My own weekly Substack newsletter is called “Inside the News in Colorado.” Each week, I report on, comment on and analyze the goings on in Colorado’s media scene. I connect local developments to what’s happening nationally, and I explore what makes the state’s local news ecosystem unique.

My newsletter also pokes and prods, critiques and uplifts, and seeks to spark debate and a better understanding about the practice of local journalism. And it maintains a weekly running tab on the health of the state’s media landscape.

Other newsletters across the country include NC Local, authored by Catherine Komp. The Newsroom Digest, out of the Center for Cooperative Media at Montclair State University in New Jersey, is another. Gateway Journalism Review from Southern Illinois University Carbondale’s School of Journalism, in the College of Arts and Media made the list. And Media Nation by Northeastern University professor Dan Kennedy in Massachusetts is another.

Kennedy has been producing Media Nation for more than 20 years and writes more about national media issues. But he mixes it with plenty of local and regional happenings.

If someone were to, say, leak an internal email from The Boston Globe, it is likely they would do so with Media Nation.

The NC Local newsletter’s format is a mix of digestible roundups and some original reporting.

A recurring item titled “Well Done” offers “noteworthy work from the NC news & information ecosystem.” The most-clicked links each week tend to come from a bulletin board section where Komp rounds up job postings and opportunities.

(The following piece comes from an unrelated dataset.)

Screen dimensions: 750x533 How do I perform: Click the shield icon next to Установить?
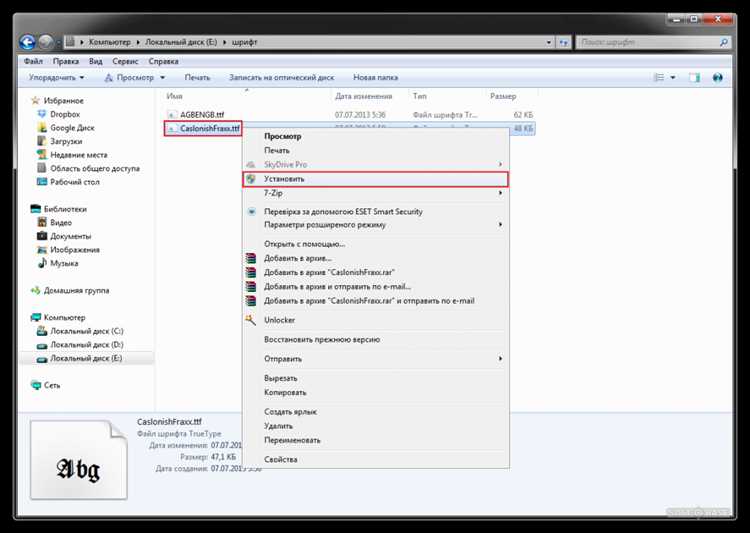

The chunky Newsroom Digest newsletter highlights notable local journalism in New Jersey. It comes with a “Media Moves” section that introduces its audience to new local journalists and tracks newsroom personnel changes.

While they differ in style and delivery, each is filling a gap in coverage in their state or region by reporting on an important industry: their own.

“When I was at the (Boston) Phoenix, I think all of us at the alternative press thought big local media were a powerful local institution that ought to be held to account just like big business and everything else,” Media Nation’s Kennedy said for the report.

Where to house the news about the news?

I believe colleges and universities make good places to produce these kinds of state-based media newsletters.

Journalism departments in particular are likely equipped to run them, especially if they have practitioners on the faculty. They are outside of a state’s established media organizations but also adjacent to them.

Richard Watts, the director of the Center for Community News, commissioned the “Local News as a Public Good” study. He says there are important reasons for more newsletters consistently reporting on local media in individual states.

“They draw attention to the key role local news plays by writing about the stories and the impact of those stories,” he said. “They help amplify and they showcase the importance of the media ecosystem for a vibrant democracy.”

Furthermore, such newsletters can serve as the “canary in the coal mine to draw attention to media platforms in trouble, or actions by unscrupulous owners,” Watts added. “And they can share ideas and best practices across the system to help strengthen individual media platforms. And, lastly, they help create a community of stakeholders committed to the importance of a free press.”

To that end, the Center for Community News at the University of Vermont is looking to help anyone in a higher-ed program who might be interested in launching a state-based media newsletter.

“I think a really good person to do something like this is, first, someone who is doing more than just reporting on the industry or ecosystem,” said Komp of NC Local in the Center for Community News study.

“It does need to be somebody who is engaging with journalists, with publishers, with journalism educators, with students, with funders, in ways that are not just reporting on what’s happening but in ways that are looking to always find solutions and address challenges.”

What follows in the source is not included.